Strategy held 818,869 BTC, bought for $61.86 billion at an average cost of $75,540. Bitcoin traded near $79,373 in the report, which placed the holding above its cost. The company also had $45.81 billion of remaining MSTR and STRC issuance capacity.
At the stated pace, Strategy could buy about 1,036 BTC each day. That amount is more than twice Bitcoin’s post-halving daily new supply of about 450 BTC. Therefore, JPMorgan’s call links Bitcoin demand to one company’s access to public markets.
At $30 billion, annual purchases would total about 378,000 BTC at the cited price. That would equal about 2.3 times post-halving annual issuance. It would also equal roughly 51% of cumulative US spot Bitcoin ETF net inflows.
Funding Loop Relies on MSTR and STRC Demand
Strategy raises cash through MSTR stock and STRC preferred shares. It then uses the proceeds to buy more Bitcoin. The company seeks BTC-per-share growth, and that can support more investor demand.

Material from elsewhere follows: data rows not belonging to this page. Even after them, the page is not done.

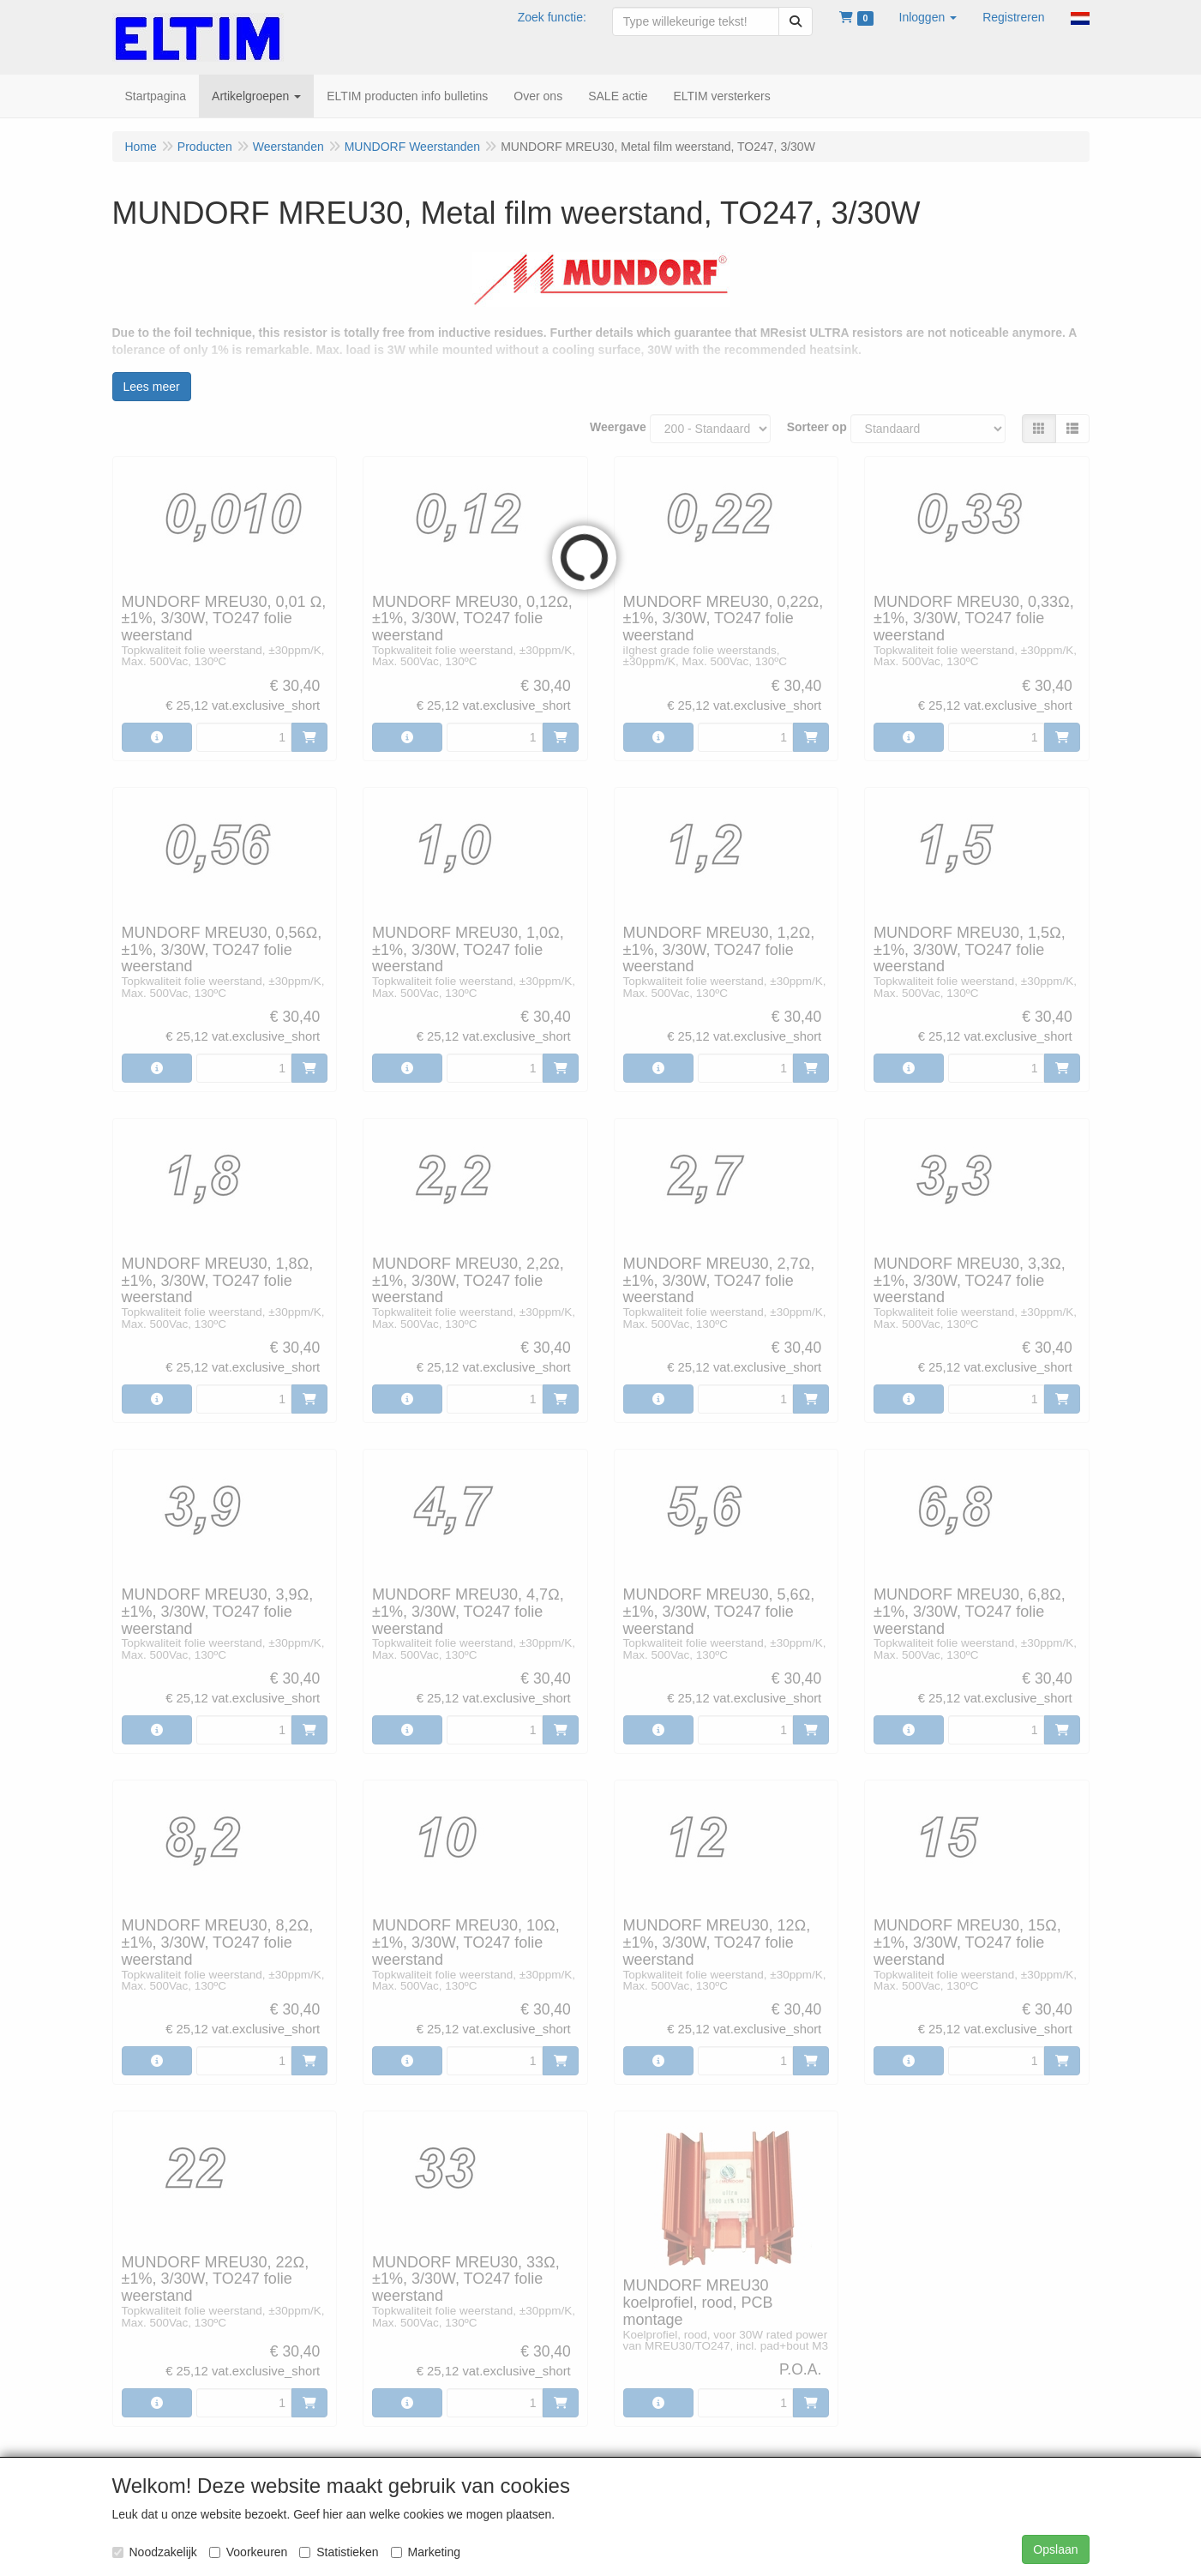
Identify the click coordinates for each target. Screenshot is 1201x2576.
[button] (928, 17)
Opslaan (1055, 2549)
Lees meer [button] (151, 386)
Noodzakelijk (154, 2552)
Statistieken (338, 2552)
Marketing (425, 2552)
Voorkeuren (248, 2552)
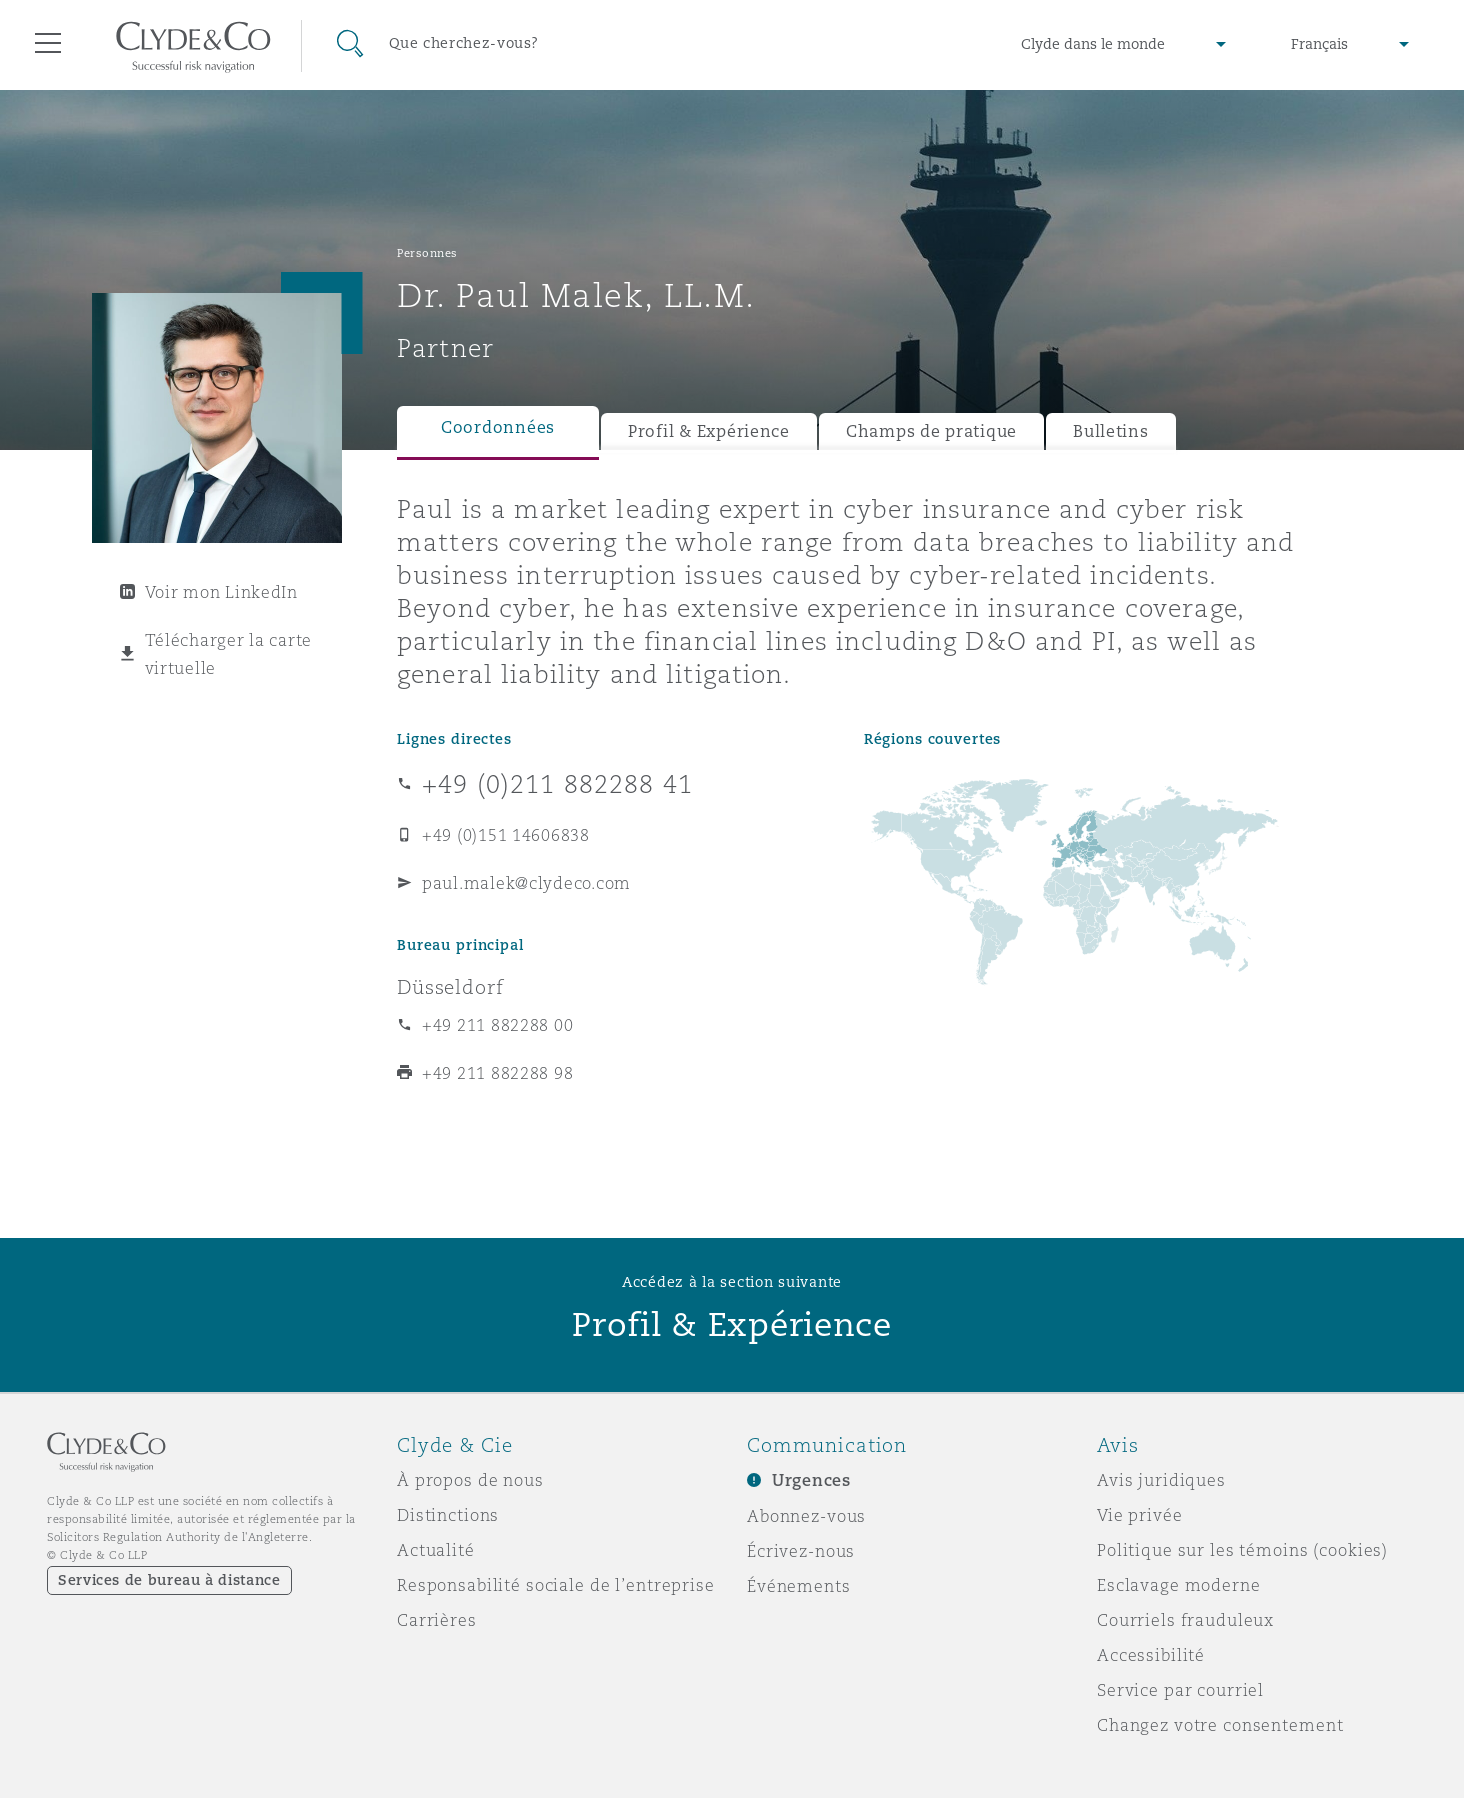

STRC was designed to trade near its $100 par value. When STRC trades at or above par, Strategy can sell more shares without dilution pressure. However, the channel narrows when STRC drops below that level.
K33 noted that STRC-linked purchases reached 46,872 BTC in April. When STRC slipped below par, the same channel nearly stopped for one reported week. Strategy bought only 535 BTC between May 4 and May 10.
The funding model also carries an annual cash cost. At $8.54 billion in STRC notional, an 11.50% dividend equals about $982 million per year. That cost would be equal to about 12,370 BTC at the cited Bitcoin price.
Bitcoin Fault Line Sits in Market Concentration
Spot Bitcoin ETFs spread demand across many issuers, traders, and investor groups. Strategy places a large corporate BTC bid inside one balance sheet. That difference matters because MSTR and STRC prices guide its buying power.
US spot Bitcoin ETFs held about 1.33 million BTC in the cited data. Strategy’s 818,869 BTC equaled about 62% of that ETF total. This figure places its funding access near the center of the debate.
The bullish case depends on Bitcoin prices, MSTR premiums, and STRC demand staying firm. Citi’s bullish BTC case pointed to $165,000 under better liquidity and steady institutional demand. In that setting, Strategy’s buying could act as a recurring market bid.
The weaker case starts when Bitcoin moves toward Strategy’s $75,540 average cost. That could pressure MSTR’s premium and push STRC below par. Then the company may lose the funding channel that helped absorb new BTC supply.
Citi’s adverse case placed Bitcoin at $58,000, below Strategy’s average cost. At that price, the market floor story would face a sharper test. JPMorgan’s $30 billion call therefore exposes a Bitcoin fault line between demand and funding.